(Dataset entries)
-=-=-=-=-
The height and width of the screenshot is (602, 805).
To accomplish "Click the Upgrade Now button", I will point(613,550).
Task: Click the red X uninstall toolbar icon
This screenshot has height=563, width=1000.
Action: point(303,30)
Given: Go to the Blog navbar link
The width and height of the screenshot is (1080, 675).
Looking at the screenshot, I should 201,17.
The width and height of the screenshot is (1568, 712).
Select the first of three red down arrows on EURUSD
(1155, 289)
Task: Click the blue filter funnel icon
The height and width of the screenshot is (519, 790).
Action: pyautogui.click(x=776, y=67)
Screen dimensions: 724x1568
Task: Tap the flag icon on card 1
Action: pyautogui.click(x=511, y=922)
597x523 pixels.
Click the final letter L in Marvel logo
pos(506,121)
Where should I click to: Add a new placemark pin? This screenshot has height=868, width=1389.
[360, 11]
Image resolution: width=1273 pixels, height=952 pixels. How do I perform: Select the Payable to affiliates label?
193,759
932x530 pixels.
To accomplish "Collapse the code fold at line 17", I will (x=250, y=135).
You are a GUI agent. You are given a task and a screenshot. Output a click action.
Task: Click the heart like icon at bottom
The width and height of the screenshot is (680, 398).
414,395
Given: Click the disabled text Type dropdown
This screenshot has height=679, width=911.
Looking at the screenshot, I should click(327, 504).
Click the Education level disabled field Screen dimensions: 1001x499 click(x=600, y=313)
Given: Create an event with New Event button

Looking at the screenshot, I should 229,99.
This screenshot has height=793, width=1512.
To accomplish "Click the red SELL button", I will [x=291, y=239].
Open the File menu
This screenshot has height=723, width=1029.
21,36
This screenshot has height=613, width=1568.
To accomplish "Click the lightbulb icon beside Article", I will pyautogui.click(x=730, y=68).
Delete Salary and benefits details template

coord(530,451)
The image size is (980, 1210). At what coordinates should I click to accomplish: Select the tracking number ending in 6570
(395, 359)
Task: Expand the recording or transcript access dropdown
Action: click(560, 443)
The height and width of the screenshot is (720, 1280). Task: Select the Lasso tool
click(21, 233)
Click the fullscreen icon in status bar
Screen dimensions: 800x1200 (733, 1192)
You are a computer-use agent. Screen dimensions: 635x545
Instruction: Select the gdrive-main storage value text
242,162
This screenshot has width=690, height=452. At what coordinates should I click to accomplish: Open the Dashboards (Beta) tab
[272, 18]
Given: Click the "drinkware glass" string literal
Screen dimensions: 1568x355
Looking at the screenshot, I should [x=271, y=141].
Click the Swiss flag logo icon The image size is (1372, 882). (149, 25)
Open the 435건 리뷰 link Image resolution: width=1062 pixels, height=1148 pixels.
-=-=-=-=-
- Directions
Repeat each line of the data exactly as it appears above.

- Solution for this task
The height and width of the screenshot is (602, 805).
To accomplish "Click the Upgrade Now button", I will point(613,550).
Task: Click the red X uninstall toolbar icon
This screenshot has height=563, width=1000.
Action: point(303,30)
Given: Go to the Blog navbar link
The width and height of the screenshot is (1080, 675).
Looking at the screenshot, I should 201,17.
The width and height of the screenshot is (1568, 712).
Select the first of three red down arrows on EURUSD
(1155, 289)
Task: Click the blue filter funnel icon
The height and width of the screenshot is (519, 790).
Action: pyautogui.click(x=776, y=67)
Screen dimensions: 724x1568
Task: Tap the flag icon on card 1
Action: pyautogui.click(x=511, y=922)
597x523 pixels.
Click the final letter L in Marvel logo
pos(506,121)
Where should I click to: Add a new placemark pin? This screenshot has height=868, width=1389.
[360, 11]
Image resolution: width=1273 pixels, height=952 pixels. How do I perform: Select the Payable to affiliates label?
193,759
932x530 pixels.
To accomplish "Collapse the code fold at line 17", I will (x=250, y=135).
You are a GUI agent. You are given a task and a screenshot. Output a click action.
Task: Click the heart like icon at bottom
The width and height of the screenshot is (680, 398).
414,395
Given: Click the disabled text Type dropdown
This screenshot has height=679, width=911.
Looking at the screenshot, I should click(327, 504).
Click the Education level disabled field Screen dimensions: 1001x499 click(x=600, y=313)
Given: Create an event with New Event button

Looking at the screenshot, I should 229,99.
This screenshot has height=793, width=1512.
To accomplish "Click the red SELL button", I will [x=291, y=239].
Open the File menu
This screenshot has height=723, width=1029.
21,36
This screenshot has height=613, width=1568.
To accomplish "Click the lightbulb icon beside Article", I will pyautogui.click(x=730, y=68).
Delete Salary and benefits details template

coord(530,451)
The image size is (980, 1210). At what coordinates should I click to accomplish: Select the tracking number ending in 6570
(395, 359)
Task: Expand the recording or transcript access dropdown
Action: click(560, 443)
The height and width of the screenshot is (720, 1280). Task: Select the Lasso tool
click(21, 233)
Click the fullscreen icon in status bar
Screen dimensions: 800x1200 (733, 1192)
You are a computer-use agent. Screen dimensions: 635x545
Instruction: Select the gdrive-main storage value text
242,162
This screenshot has width=690, height=452. At what coordinates should I click to accomplish: Open the Dashboards (Beta) tab
[272, 18]
Given: Click the "drinkware glass" string literal
Screen dimensions: 1568x355
Looking at the screenshot, I should [x=271, y=141].
Click the Swiss flag logo icon The image size is (1372, 882). (149, 25)
Open the 435건 리뷰 link Image resolution: width=1062 pixels, height=1148 pixels.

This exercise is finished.